▸ TASK DESCRIPTION
Each entry has to be printed again exactly.

+++ MATERIALS PROVIDED

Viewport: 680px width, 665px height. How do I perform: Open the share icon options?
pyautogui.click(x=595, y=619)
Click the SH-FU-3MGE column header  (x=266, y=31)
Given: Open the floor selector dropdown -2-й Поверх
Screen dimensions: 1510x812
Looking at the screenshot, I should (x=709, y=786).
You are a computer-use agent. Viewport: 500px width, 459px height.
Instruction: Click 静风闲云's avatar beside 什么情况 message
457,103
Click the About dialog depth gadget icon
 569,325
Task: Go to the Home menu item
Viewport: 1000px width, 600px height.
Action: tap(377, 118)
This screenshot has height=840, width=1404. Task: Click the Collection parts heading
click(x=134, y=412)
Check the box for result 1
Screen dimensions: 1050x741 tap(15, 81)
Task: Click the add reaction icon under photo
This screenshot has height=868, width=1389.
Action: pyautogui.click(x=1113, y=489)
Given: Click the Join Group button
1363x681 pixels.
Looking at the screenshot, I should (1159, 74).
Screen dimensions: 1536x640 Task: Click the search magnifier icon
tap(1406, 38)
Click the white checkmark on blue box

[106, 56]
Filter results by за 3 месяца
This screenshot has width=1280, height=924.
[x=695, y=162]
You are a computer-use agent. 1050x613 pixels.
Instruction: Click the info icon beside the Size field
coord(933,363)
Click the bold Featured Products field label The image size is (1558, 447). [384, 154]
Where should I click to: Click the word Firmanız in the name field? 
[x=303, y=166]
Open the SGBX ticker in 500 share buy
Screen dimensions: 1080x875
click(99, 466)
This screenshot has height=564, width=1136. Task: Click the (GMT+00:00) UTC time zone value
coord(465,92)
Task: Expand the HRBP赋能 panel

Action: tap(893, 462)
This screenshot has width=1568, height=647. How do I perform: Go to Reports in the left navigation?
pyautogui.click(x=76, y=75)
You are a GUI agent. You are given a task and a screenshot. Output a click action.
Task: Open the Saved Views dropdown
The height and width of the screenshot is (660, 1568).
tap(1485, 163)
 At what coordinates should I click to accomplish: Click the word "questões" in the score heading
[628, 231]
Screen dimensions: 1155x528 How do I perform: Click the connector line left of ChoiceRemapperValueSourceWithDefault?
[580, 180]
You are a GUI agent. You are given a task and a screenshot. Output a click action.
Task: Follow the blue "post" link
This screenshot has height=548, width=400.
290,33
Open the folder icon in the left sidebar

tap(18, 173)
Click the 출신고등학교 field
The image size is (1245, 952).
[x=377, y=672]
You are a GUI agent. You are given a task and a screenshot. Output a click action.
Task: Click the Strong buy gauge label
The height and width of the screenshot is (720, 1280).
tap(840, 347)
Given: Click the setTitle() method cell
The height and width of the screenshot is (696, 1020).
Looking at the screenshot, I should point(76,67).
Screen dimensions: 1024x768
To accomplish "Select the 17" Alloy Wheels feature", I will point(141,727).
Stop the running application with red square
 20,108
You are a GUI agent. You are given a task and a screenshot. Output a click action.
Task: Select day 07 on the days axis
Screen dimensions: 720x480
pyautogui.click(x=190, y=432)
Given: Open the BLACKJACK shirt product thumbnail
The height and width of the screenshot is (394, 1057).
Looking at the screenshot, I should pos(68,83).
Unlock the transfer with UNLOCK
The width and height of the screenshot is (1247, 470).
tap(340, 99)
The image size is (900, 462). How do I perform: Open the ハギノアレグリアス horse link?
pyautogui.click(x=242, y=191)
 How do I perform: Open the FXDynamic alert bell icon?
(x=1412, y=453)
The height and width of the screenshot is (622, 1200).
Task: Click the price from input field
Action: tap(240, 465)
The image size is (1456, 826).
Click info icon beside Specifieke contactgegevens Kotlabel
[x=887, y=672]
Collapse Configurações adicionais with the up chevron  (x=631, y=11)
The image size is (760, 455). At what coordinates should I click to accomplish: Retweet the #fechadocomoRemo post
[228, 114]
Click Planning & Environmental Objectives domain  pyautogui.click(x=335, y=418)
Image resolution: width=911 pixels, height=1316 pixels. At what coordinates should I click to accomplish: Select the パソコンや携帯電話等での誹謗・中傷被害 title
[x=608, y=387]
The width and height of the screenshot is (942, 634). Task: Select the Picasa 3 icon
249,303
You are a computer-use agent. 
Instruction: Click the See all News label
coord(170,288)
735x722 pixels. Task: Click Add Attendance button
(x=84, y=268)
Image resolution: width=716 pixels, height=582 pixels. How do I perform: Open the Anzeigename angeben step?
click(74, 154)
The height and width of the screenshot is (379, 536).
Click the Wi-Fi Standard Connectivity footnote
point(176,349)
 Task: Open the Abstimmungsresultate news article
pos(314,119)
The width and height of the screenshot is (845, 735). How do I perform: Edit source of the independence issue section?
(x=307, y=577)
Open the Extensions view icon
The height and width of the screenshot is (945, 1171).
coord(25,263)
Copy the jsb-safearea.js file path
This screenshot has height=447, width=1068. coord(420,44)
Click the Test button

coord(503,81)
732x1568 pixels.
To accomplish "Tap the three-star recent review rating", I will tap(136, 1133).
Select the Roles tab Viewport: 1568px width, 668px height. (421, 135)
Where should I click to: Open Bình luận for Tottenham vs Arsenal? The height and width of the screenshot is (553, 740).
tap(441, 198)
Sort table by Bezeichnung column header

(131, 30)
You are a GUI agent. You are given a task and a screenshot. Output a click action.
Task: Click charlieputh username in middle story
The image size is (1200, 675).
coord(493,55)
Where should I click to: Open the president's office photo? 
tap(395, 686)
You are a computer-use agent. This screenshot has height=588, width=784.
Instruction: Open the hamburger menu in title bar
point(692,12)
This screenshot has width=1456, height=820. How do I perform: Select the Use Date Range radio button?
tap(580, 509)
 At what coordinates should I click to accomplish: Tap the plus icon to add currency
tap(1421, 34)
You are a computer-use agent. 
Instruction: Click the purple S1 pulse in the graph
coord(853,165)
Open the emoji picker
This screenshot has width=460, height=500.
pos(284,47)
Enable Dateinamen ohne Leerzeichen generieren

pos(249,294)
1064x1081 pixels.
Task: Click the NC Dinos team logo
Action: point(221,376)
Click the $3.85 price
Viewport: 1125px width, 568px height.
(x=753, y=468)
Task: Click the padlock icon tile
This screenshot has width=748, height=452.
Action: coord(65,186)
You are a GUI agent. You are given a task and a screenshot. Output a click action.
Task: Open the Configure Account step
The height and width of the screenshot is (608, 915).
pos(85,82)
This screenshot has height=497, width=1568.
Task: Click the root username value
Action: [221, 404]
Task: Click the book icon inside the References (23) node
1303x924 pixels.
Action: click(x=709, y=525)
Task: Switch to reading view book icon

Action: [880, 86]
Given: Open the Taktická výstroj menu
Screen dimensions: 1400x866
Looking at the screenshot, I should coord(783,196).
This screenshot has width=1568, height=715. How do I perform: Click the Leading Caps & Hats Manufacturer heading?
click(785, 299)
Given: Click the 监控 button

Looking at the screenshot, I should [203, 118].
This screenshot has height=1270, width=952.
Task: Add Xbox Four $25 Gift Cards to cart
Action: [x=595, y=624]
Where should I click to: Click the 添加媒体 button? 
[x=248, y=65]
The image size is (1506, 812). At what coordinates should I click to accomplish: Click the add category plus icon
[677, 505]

++++++

▸ PROBLEM SOLUTION
Viewport: 680px width, 665px height. How do I perform: Open the share icon options?
pyautogui.click(x=595, y=619)
Click the SH-FU-3MGE column header  (x=266, y=31)
Given: Open the floor selector dropdown -2-й Поверх
Screen dimensions: 1510x812
Looking at the screenshot, I should (x=709, y=786).
You are a computer-use agent. Viewport: 500px width, 459px height.
Instruction: Click 静风闲云's avatar beside 什么情况 message
457,103
Click the About dialog depth gadget icon
 569,325
Task: Go to the Home menu item
Viewport: 1000px width, 600px height.
Action: tap(377, 118)
This screenshot has height=840, width=1404. Task: Click the Collection parts heading
click(x=134, y=412)
Check the box for result 1
Screen dimensions: 1050x741 tap(15, 81)
Task: Click the add reaction icon under photo
This screenshot has height=868, width=1389.
Action: pyautogui.click(x=1113, y=489)
Given: Click the Join Group button
1363x681 pixels.
Looking at the screenshot, I should (1159, 74).
Screen dimensions: 1536x640 Task: Click the search magnifier icon
tap(1406, 38)
Click the white checkmark on blue box

[106, 56]
Filter results by за 3 месяца
This screenshot has width=1280, height=924.
[x=695, y=162]
You are a computer-use agent. 1050x613 pixels.
Instruction: Click the info icon beside the Size field
coord(933,363)
Click the bold Featured Products field label The image size is (1558, 447). [384, 154]
Where should I click to: Click the word Firmanız in the name field? 
[x=303, y=166]
Open the SGBX ticker in 500 share buy
Screen dimensions: 1080x875
click(99, 466)
This screenshot has height=564, width=1136. Task: Click the (GMT+00:00) UTC time zone value
coord(465,92)
Task: Expand the HRBP赋能 panel

Action: tap(893, 462)
This screenshot has width=1568, height=647. How do I perform: Go to Reports in the left navigation?
pyautogui.click(x=76, y=75)
You are a GUI agent. You are given a task and a screenshot. Output a click action.
Task: Open the Saved Views dropdown
The height and width of the screenshot is (660, 1568).
tap(1485, 163)
 At what coordinates should I click to accomplish: Click the word "questões" in the score heading
[628, 231]
Screen dimensions: 1155x528 How do I perform: Click the connector line left of ChoiceRemapperValueSourceWithDefault?
[580, 180]
You are a GUI agent. You are given a task and a screenshot. Output a click action.
Task: Follow the blue "post" link
This screenshot has height=548, width=400.
290,33
Open the folder icon in the left sidebar

tap(18, 173)
Click the 출신고등학교 field
The image size is (1245, 952).
[x=377, y=672]
You are a GUI agent. You are given a task and a screenshot. Output a click action.
Task: Click the Strong buy gauge label
The height and width of the screenshot is (720, 1280).
tap(840, 347)
Given: Click the setTitle() method cell
The height and width of the screenshot is (696, 1020).
Looking at the screenshot, I should point(76,67).
Screen dimensions: 1024x768
To accomplish "Select the 17" Alloy Wheels feature", I will point(141,727).
Stop the running application with red square
 20,108
You are a GUI agent. You are given a task and a screenshot. Output a click action.
Task: Select day 07 on the days axis
Screen dimensions: 720x480
pyautogui.click(x=190, y=432)
Given: Open the BLACKJACK shirt product thumbnail
The height and width of the screenshot is (394, 1057).
Looking at the screenshot, I should pos(68,83).
Unlock the transfer with UNLOCK
The width and height of the screenshot is (1247, 470).
tap(340, 99)
The image size is (900, 462). How do I perform: Open the ハギノアレグリアス horse link?
pyautogui.click(x=242, y=191)
 How do I perform: Open the FXDynamic alert bell icon?
(x=1412, y=453)
The height and width of the screenshot is (622, 1200).
Task: Click the price from input field
Action: tap(240, 465)
The image size is (1456, 826).
Click info icon beside Specifieke contactgegevens Kotlabel
[x=887, y=672]
Collapse Configurações adicionais with the up chevron  (x=631, y=11)
The image size is (760, 455). At what coordinates should I click to accomplish: Retweet the #fechadocomoRemo post
[228, 114]
Click Planning & Environmental Objectives domain  pyautogui.click(x=335, y=418)
Image resolution: width=911 pixels, height=1316 pixels. At what coordinates should I click to accomplish: Select the パソコンや携帯電話等での誹謗・中傷被害 title
[x=608, y=387]
The width and height of the screenshot is (942, 634). Task: Select the Picasa 3 icon
249,303
You are a computer-use agent. 
Instruction: Click the See all News label
coord(170,288)
735x722 pixels. Task: Click Add Attendance button
(x=84, y=268)
Image resolution: width=716 pixels, height=582 pixels. How do I perform: Open the Anzeigename angeben step?
click(74, 154)
The height and width of the screenshot is (379, 536).
Click the Wi-Fi Standard Connectivity footnote
point(176,349)
 Task: Open the Abstimmungsresultate news article
pos(314,119)
The width and height of the screenshot is (845, 735). How do I perform: Edit source of the independence issue section?
(x=307, y=577)
Open the Extensions view icon
The height and width of the screenshot is (945, 1171).
coord(25,263)
Copy the jsb-safearea.js file path
This screenshot has height=447, width=1068. coord(420,44)
Click the Test button

coord(503,81)
732x1568 pixels.
To accomplish "Tap the three-star recent review rating", I will tap(136, 1133).
Select the Roles tab Viewport: 1568px width, 668px height. (421, 135)
Where should I click to: Open Bình luận for Tottenham vs Arsenal? The height and width of the screenshot is (553, 740).
tap(441, 198)
Sort table by Bezeichnung column header

(131, 30)
You are a GUI agent. You are given a task and a screenshot. Output a click action.
Task: Click charlieputh username in middle story
The image size is (1200, 675).
coord(493,55)
Where should I click to: Open the president's office photo? 
tap(395, 686)
You are a computer-use agent. This screenshot has height=588, width=784.
Instruction: Open the hamburger menu in title bar
point(692,12)
This screenshot has width=1456, height=820. How do I perform: Select the Use Date Range radio button?
tap(580, 509)
 At what coordinates should I click to accomplish: Tap the plus icon to add currency
tap(1421, 34)
You are a computer-use agent. 
Instruction: Click the purple S1 pulse in the graph
coord(853,165)
Open the emoji picker
This screenshot has width=460, height=500.
pos(284,47)
Enable Dateinamen ohne Leerzeichen generieren

pos(249,294)
1064x1081 pixels.
Task: Click the NC Dinos team logo
Action: point(221,376)
Click the $3.85 price
Viewport: 1125px width, 568px height.
(x=753, y=468)
Task: Click the padlock icon tile
This screenshot has width=748, height=452.
Action: coord(65,186)
You are a GUI agent. You are given a task and a screenshot. Output a click action.
Task: Open the Configure Account step
The height and width of the screenshot is (608, 915).
pos(85,82)
This screenshot has height=497, width=1568.
Task: Click the root username value
Action: [221, 404]
Task: Click the book icon inside the References (23) node
1303x924 pixels.
Action: click(x=709, y=525)
Task: Switch to reading view book icon

Action: [880, 86]
Given: Open the Taktická výstroj menu
Screen dimensions: 1400x866
Looking at the screenshot, I should coord(783,196).
This screenshot has width=1568, height=715. How do I perform: Click the Leading Caps & Hats Manufacturer heading?
click(785, 299)
Given: Click the 监控 button

Looking at the screenshot, I should [203, 118].
This screenshot has height=1270, width=952.
Task: Add Xbox Four $25 Gift Cards to cart
Action: [x=595, y=624]
Where should I click to: Click the 添加媒体 button? 
[x=248, y=65]
The image size is (1506, 812). At what coordinates should I click to accomplish: Click the add category plus icon
[677, 505]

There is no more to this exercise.